A Northern trust had to revert to paper and pen after a network fault took out its clinical and administration systems for two days.

Northumbria Healthcare NHS Foundation Trust’s core network routing failed, causing a trust-wide IT outage between 17 to 19 February. Following the fault, the trust used social media to say that waiting times in A&E would be longer until the IT problem was resolved.

In a statement to Digital Health News on Tuesday, Kevin Dickinson, head of IT at the trust, said: “We experienced issues with our network infrastructure at around 6pm on Friday 17 February which affected all our clinical and administration systems”.

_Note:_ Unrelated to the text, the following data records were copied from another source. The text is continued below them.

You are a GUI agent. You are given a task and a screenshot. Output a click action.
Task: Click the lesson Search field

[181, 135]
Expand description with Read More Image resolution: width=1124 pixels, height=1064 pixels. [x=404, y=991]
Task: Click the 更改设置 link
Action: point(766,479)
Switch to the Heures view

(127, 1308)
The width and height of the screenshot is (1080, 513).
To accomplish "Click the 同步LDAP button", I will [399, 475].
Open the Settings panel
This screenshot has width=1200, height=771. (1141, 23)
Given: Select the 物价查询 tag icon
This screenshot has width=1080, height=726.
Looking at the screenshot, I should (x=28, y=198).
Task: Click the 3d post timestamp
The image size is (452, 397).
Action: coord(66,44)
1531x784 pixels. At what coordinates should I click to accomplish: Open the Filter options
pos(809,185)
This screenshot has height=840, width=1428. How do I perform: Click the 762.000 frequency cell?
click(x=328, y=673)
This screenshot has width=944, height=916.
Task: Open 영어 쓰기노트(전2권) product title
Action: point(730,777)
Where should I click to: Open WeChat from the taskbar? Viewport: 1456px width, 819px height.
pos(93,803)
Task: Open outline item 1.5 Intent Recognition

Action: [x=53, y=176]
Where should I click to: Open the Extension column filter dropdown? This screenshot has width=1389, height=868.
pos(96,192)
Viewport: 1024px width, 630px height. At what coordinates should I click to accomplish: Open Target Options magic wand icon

He added that systems were back up and running at 3am on Sunday 19, and available to clinical staff by the afternoon. The outage cause only an “minimal disruption to services”, he said.

A spokeswoman for the trust said that some patients had to wait longer as staff used paper processes, instead of the computer.

She described everything as “back to normal” on Tuesday, after staff caught up on Monday.


Dickinson said that during “unplanned disruption”, the trust’s contingency plans kicked in.

The key systems affected included the trust’s Silverlink patient administration system, Sunquest’s ICE, Orion’s Single View and CSC’s pathology system.

Northumbria went live with its PAS in January 2014, which replaced the trust’s legacy McKesson Totalcare PAS.

The trust said that after support from a specialist company, it “switched the core network to our resilient back-up”.

“No servers were affected as this was purely a connectivity issue however one that was complex to resolve.”

In December last year, the Care Quality Commission report into the Solent NHS Trust revealed problems with the trust’s IT connectivity that “directly impacted upon the safe and effective response to patient care”.

The Northumbria spokeswoman said the outage was not related to a cyber-attack.

Dickinson praised the “sterling efforts of staff” and said the trust “will of course be looking in detail to understand why this happened and what lessons we can learn for the future.” In a final tweet on the subject from the trust, the same message was repeated.

Northumbria cares for about half a million people across Northumberland and North Tyneside.